È destino che sulle Ardenne, prima o poi, qualcuno debba dare battaglia a qualcun altro. A tutti gli altri, a volte. Anche senza scomodare la Storia con la maiuscola, parlando degli ultimi assalti della Wermacht nel 1944, quando le truppe hitleriane apparivano già destinate alla disfatta e come colpo di colda misero in atto la loro ultima disperata offensiva.
A noi però in queste righe piace rimembrare non i sentieri impervi dove la neve si mescolava al sangue, ma le storie consumate sulla lingua d’asfalto più affascinante al mondo, tra tornanti che sembrano fatti apposta per sgambettare la meccanica in ogni sua componente, persistenze di accelerazione che ululano sul lungo rettilineo e poi il "decollo" magnifico della Eau Rouge, quella curva che sembra proiettarsi verso il cielo, che solo a descriverla ci vuole coraggio, figurarsi a percorrerla, interrogandosi ogni volta su dove inizi davvero e su quando la macchina ne sia uscita del tutto fuori.

È il tracciato di Spa-Francochamps, che due distretti si spartiscono, che le discrete montagne da sopra custodiscono, ammirandolo rapite, mentre le loro gole ingoiano l'eco lussurioso dei pistoni.
Anche quella che raccontiamo noi, in fondo, è una questione tra tedeschi, inglesi e francesi, separati per fortuna solo da una trincea di secondi, da segni gommati che suggeriscono a chi insegue la via di chi fugge, o tenta di farlo.
Poi arriva la pioggia, che in estate è ombra improvvisa sull'asfalto che si fa scuro per la sorpresa; che insinua i suoi rivoli tra le scanalature degli pneumatici appena sostituiti, evaporando poi quando le visiere sembrano già lacrimare difficoltà, appannate come l'orizzonte che si scorge oltre le vette.

Un ragazzone tedesco in mezzo ai campioni

Agosto 1992, sembra non vi sia spazio per altri destini, oltre a quelli segnati dalla frustrazione di Ayrton Senna, nell' annus horribilis della McLaren-Honda e di Nigel Mansell, sempre più "Leone d'Inghilterra" grazie anche alla Williams FW14B, spinta dal propulsore Renault, una macchina che sembra scesa da un'altra galassia, tanto è acclarata la superiorità della sua resa in pista.
Sono accanto in prima fila, i due, il 30 agosto, col gomito dell'autunno che da quelle parti già si pianta nelle costole dell'estate, mozzandole il respiro.

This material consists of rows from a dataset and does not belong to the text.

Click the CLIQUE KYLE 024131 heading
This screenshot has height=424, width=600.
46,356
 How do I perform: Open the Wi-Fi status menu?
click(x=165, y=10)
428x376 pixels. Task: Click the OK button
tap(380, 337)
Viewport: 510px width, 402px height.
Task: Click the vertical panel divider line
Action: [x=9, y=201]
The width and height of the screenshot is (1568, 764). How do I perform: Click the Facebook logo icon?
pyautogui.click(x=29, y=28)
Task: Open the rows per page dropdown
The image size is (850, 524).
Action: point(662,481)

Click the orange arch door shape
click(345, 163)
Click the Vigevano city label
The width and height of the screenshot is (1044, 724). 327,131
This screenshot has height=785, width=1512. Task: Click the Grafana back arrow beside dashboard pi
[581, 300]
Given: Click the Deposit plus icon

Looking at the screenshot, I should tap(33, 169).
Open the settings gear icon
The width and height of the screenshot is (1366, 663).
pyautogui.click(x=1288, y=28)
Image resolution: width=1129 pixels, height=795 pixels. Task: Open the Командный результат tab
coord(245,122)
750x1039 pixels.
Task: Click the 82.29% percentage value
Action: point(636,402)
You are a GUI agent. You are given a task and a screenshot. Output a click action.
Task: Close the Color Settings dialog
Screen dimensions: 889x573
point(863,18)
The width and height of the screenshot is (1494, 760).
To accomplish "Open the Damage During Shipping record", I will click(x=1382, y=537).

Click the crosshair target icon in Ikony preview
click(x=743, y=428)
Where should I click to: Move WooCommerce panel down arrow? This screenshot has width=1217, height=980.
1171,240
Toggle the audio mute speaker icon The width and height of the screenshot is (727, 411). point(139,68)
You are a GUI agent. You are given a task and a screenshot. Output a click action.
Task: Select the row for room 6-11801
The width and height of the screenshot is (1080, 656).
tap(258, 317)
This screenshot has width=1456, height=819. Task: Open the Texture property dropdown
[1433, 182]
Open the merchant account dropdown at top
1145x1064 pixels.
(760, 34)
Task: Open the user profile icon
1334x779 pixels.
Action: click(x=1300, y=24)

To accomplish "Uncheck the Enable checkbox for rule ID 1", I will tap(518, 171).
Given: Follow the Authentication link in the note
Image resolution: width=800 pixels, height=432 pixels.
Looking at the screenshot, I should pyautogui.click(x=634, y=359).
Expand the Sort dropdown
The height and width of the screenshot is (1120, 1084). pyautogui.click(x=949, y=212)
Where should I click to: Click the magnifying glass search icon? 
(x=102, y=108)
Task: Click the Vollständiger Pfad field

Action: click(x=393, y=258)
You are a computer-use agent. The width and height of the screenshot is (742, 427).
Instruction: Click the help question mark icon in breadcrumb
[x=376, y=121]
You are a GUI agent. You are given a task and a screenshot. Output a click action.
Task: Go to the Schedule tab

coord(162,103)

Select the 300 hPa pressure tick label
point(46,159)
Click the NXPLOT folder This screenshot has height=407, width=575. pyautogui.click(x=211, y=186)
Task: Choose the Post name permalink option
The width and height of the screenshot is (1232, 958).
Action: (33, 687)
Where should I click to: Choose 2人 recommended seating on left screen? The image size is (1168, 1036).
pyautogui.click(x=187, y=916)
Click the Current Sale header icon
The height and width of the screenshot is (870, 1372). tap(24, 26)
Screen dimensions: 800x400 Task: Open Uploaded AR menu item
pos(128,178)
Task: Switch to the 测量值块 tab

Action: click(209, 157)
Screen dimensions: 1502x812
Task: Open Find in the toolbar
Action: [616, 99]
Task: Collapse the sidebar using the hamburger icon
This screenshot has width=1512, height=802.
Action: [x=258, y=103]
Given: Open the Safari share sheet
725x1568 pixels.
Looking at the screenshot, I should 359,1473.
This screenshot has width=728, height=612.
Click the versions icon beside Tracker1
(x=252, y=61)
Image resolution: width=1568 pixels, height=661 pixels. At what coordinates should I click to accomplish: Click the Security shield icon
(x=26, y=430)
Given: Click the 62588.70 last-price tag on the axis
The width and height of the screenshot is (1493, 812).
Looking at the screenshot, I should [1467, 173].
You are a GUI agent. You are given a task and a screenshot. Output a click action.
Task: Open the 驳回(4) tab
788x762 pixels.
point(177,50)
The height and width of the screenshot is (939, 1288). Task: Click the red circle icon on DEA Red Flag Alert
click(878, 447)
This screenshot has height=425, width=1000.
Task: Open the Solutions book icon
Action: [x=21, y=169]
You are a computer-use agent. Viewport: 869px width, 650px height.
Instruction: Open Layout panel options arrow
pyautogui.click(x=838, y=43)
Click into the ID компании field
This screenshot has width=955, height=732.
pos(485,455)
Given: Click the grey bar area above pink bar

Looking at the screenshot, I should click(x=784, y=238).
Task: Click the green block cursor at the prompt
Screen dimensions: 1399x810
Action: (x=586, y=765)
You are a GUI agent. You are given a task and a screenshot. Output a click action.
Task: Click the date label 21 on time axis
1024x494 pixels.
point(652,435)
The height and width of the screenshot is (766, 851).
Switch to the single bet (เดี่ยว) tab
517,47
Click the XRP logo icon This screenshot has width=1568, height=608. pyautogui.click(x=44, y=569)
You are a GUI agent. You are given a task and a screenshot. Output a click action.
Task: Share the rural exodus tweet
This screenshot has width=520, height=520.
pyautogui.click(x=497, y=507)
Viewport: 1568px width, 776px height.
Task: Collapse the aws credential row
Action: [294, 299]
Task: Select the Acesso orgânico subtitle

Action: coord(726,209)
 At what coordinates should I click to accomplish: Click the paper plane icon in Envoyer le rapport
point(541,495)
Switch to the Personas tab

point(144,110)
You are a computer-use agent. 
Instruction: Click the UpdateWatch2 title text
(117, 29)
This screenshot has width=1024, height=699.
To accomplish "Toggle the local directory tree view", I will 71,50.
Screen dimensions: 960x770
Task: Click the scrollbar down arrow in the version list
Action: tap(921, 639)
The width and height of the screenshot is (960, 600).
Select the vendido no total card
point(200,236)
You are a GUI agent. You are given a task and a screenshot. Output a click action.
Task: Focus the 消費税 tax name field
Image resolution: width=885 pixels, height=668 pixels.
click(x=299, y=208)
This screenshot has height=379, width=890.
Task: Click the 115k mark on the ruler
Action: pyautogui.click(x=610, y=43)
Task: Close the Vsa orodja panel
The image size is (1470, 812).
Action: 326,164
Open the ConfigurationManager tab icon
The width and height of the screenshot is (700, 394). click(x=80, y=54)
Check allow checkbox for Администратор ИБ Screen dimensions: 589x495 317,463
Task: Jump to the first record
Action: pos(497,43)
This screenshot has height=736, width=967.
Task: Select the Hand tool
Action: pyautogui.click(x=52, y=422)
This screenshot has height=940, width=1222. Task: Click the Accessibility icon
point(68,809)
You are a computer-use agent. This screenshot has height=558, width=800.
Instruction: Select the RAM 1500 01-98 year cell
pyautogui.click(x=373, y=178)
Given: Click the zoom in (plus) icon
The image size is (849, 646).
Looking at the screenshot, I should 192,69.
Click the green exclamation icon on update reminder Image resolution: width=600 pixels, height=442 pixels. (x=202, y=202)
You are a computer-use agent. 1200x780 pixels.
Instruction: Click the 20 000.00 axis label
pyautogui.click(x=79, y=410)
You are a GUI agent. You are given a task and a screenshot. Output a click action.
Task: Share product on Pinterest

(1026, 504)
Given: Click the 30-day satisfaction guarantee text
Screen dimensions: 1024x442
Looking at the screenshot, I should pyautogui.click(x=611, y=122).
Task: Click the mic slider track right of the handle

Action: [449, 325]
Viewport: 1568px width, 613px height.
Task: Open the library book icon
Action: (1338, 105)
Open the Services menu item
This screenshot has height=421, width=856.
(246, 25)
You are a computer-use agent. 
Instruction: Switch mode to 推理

Senna in qualifica è stato due secondi più lento rispetto a Mansell: un'eternità di prestazioni li separa.
Dietro di loro, in griglia, accanto all'altra Williams di Riccardo Patrese c'è la Benetton di Michael Schumacher, ragazzone dalla mascella pronunciata, dall'aria gioviale, dalle idee fin troppo chiare: è già molto più di un pilota emergente; conosce già il sapore della ribalta dei piazzamenti, ha pennellato giri veloci scartavetrando millesimi alle traiettorie dei veterani, ma si è già beccato la reprimenda di Senna a Magny Cours.

La pioggia e il destino

Alla partenza, proprio il brasiliano soffia tutta la propria maestria negli scarichi della sua McLaren crepuscolare, riuscendo a scalzare Mansell dalla testa della corsa. Sembra debba essere una questione tra loro, col pilota di San Paolo che deve metterci tutto se stesso per tenere dietro il Leone.
Ma chiedi alla pioggia, come ha scritto qualcuno.
Dopo qualche tornata fioriscono gli ombrelli sulle tribune, si affacciano battistrada scolpiti sull'uscio dei box.
Senna, come ti sbagli, è quello che opta per restare in pista, mentre i suoi collleghi si precipitano a montare le "rain".
Ogni tattica è figlia di un'intuizione e sa essere bugiarda come una scommessa: la sua non pagherà, relegandolo progressivamente nelle retrovie.
Allora tutti pensano che si prepari un monologo di Mansell e delle due Williams, in assoluto. Chi potrebbe pensare a un epilogo differente?
Stavolta chiedi al cielo, ammesso che si lasci interrogare; sempre che tu sia in grado di comprenderne la risposta.
Nuvole e squarci di un sereno opaco; potrebbe non smettere, o se dovesse smettere potrebbe piovere di nuovo a breve. Più che il cielo, allora, forse andrebbe interrogato il proprio destino. Perlomeno, quello che si pensa possa essere il proprio destino di quel giorno, per tutti i giri di cui le montagne debbono ancora ingoiare il frastuono.

Il sapore della vittoria

La Benetton di Michael Schumacher è la prima a montare di nuovo le gomme da asciutto, tra diverse tonalità di grigio sul fondo della pista. Ciò su cui Mansell, Patrese e tanti altri stanno ancora meditando, il ragazzo di Hürst lo sta già facendo: saranno le sue nuove slick a finire di asciugare l'asfalto ancora umido, perché del cielo e del vento non c'è mai da fidarsi del tutto, all'ombra delle Ardenne.
Stavolta è venuto in pace, il tedesco; più veloce di qualsiasi controffensiva britannica, anche quando la minaccia negli specchietti si fa più nitida, giallo ocra e bianco, striato di blu: la Williams di Mansell è tornata alla carica; il ragazzo lì davanti non può saperlo, ma sente che al Leone manca qualcosa.
La Williams di Mansell, creatura perfetta che sembra partorita nel futuro, stavolta ha un problema a uno scarico. Nulla di grave, ma quanto basta per renderla solo un po' meno imbattibile, un po' meno famelica ora che sta inseguendo la Benetton di Schumacher.
Forse ancora meglio della vittoria, quando arriva per la prima volta, è il suo sapore, che il pilota avverte sotto la maschera nelle ultime tornate. Forse ogni pilota vorrebbe rimamere per sempre in quegli istanti, per i quali nemmeno morire sarebbe un prezzo troppo alto.
Sempre più levigata nelle sue traiettorie ormai spavalde, la coloratissima Benetton divora una scena che sembrava destinata ad altre livree; la bandiera a scacchi è la tenda del palcoscenico che si schiude su un'epoca nuova, forse iniziata prima che ogni avversario potesse rendersene conto.